Two housekeeping staff members at a health centre in Benidorm were found guilty of a hate crime by the Alicante Provincial Court for making fun of a coworker with achondroplasia. The decision says that for almost two years, the victim was made fun of and humiliated practically every day, with the staff calling her “the dwarf.”
The decision, which is not final and can be appealed to the High Court of Justice (TSJ), gives each of the two offenders a six-month prison sentence and tells them to pay the victim €6,000 in moral damages. The verdict also included a restraining order that bans the defendants from getting close to the victim for three years and six months. A third cleaning worker was also tried and found not guilty since there was no proof that she was involved in the incidents. She was there when the pranks were supposed to have happened, just like other staff at the centre, but it wasn’t clear how she was involved.

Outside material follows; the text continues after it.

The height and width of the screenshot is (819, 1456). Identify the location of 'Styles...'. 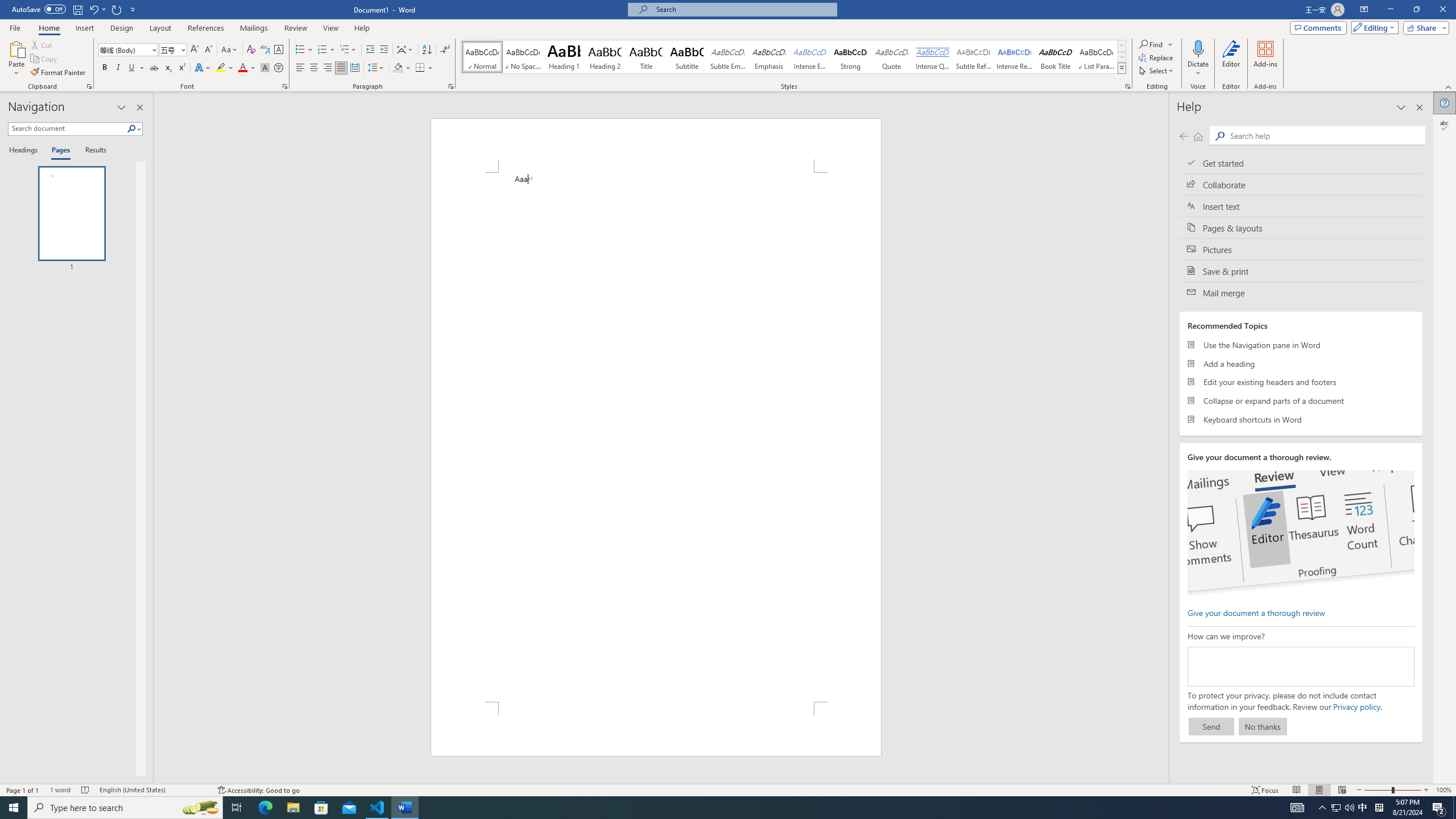
(1127, 85).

The defendants said that these were just jokes between coworkers. The court says that even if these events might seem like “tasteless jokes” between coworkers when looked at in isolation, “that impression cannot be sustained due to the anonymous nature of some of the incidents and their repeated occurrence over time.” The court says that “anyone who is a victim of this situation feels like they are being watched, harassed, and persecuted, with the fear that comes with it, and that cruel references to their disability come up all the time, even when they are mixed in with other work-related matters.”
Where the fight started
The fight started over work-related problems with cleaning a container, but this was just the beginning of a series of humiliating acts against her because she has a disability that they make fun of with degrading words and actions, both individually and as a group, feeding off each other.
The first incidence happened on December 17th, 2020. One of the defendants called the victim from a blocked number and said they were from the Dwarf Circus and wanted to hire him as a trapeze artist. A few days later, he got another call, this time from someone using a hoax phone app who said they were from an insurance firm and told him his car had been speeding. The court says that even though this call didn’t reference the victim’s condition, its anonymity, along with the other events, establishes a pattern of harassment.

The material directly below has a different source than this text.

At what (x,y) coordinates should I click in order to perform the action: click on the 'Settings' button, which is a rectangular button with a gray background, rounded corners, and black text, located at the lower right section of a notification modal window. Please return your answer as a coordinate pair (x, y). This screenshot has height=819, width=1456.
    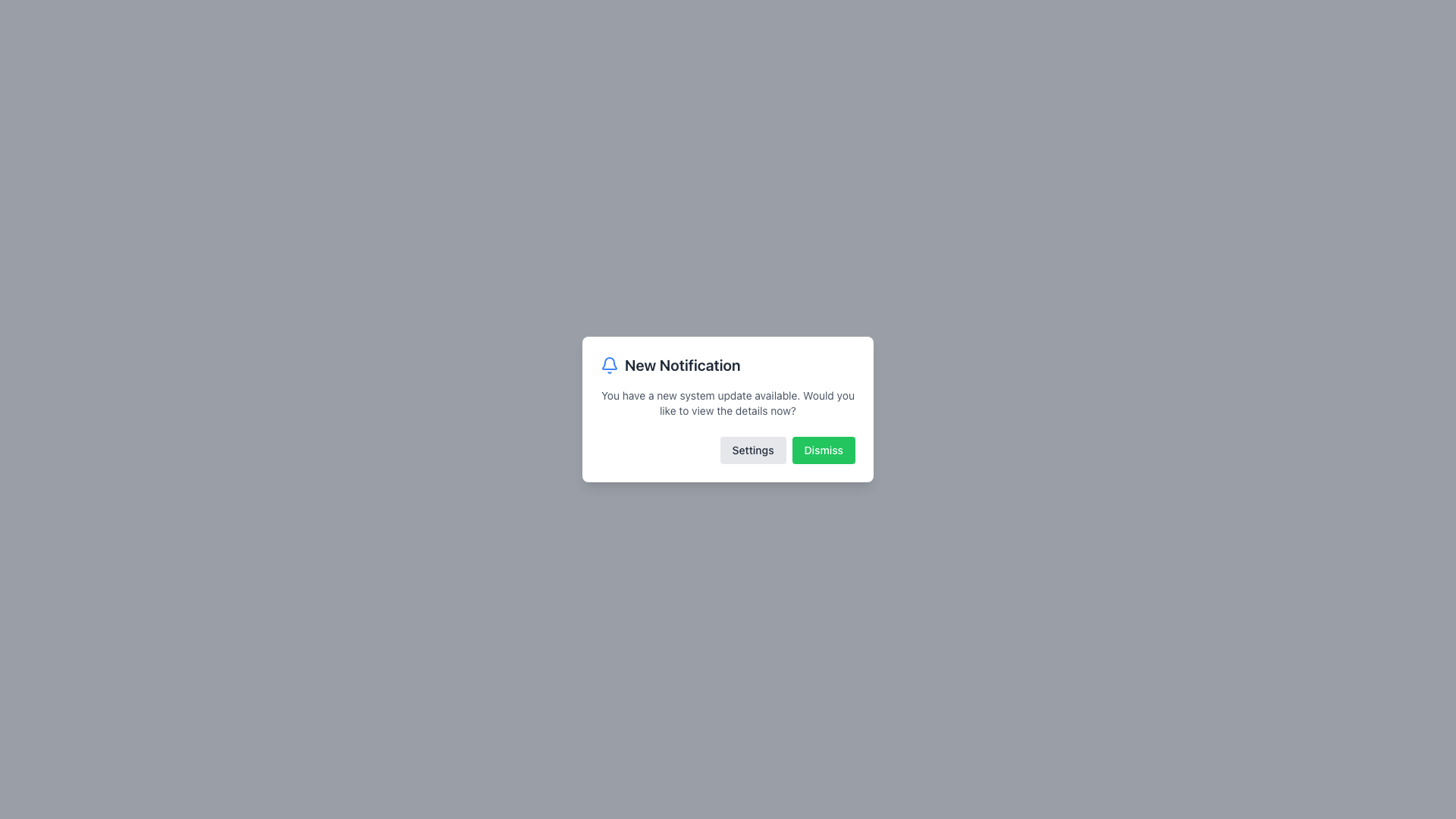
    Looking at the image, I should click on (753, 450).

The third call was from a friend of the accused who had seen her at the grocery store when she was at work. He informed her, “I just took your picture and I’m going to send it to your manager.” He also said that both she and her husband were “hybrids” and made jokes when the connection failed, stating, “I can hear you like you do, it’s choppy.” The court says that even if a third person made these words, they “denote the humiliating atmosphere the accused created.” In this regard, they stress that the victim saw what started out as a fortuitous meeting as an act of surveillance by an unknown person. The victim said in court that she felt threatened, harassed, and terrified.
After the phone conversations, the defendants called the victim “the dwarf” and made fun of her disabilities at work in other occurrences. These humiliations caused the victim to have mental health problems, including an anxiety-depressive illness.

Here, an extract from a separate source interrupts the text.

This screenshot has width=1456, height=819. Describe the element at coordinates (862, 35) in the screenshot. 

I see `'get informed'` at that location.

The ruling contains a declaration from the victim herself during the trial, in which she said that she was always being made fun of: “I was a circus to them.” The court says that even though the defendants tried to downplay their acts or make excuses, these words show that they are guilty and meant to do what they did. The sentence makes it clear that the words used are hurtful, no matter how often they are used in specific situations, even as a joke and without any negative intent; objectively, they imply contempt.
The Court says about the hate crime that “criminal law cannot require people to treat each other with exquisite courtesy, nor can it ignore that social and cultural reality is very diverse and varied according to socio-educational environments, but there are minimum standards of respect for human dignity and consideration for all people, it being obvious that a physical disability usually implies difficulties for those who suffer from it that cannot also be the object of mockery, humiliation and discrimination.”